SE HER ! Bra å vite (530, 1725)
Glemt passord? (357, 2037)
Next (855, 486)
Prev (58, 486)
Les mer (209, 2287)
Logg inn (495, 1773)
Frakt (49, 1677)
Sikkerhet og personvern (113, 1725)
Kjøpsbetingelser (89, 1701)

▬▬▬▬▬▬

EXERCISE TASK: Rewrite the records, replacing "Les mer" with "Read more" and leaving everything else untouched.

SOLUTION TO THE EXERCISE:
SE HER ! Bra å vite (530, 1725)
Glemt passord? (357, 2037)
Next (855, 486)
Prev (58, 486)
Read more (209, 2287)
Logg inn (495, 1773)
Frakt (49, 1677)
Sikkerhet og personvern (113, 1725)
Kjøpsbetingelser (89, 1701)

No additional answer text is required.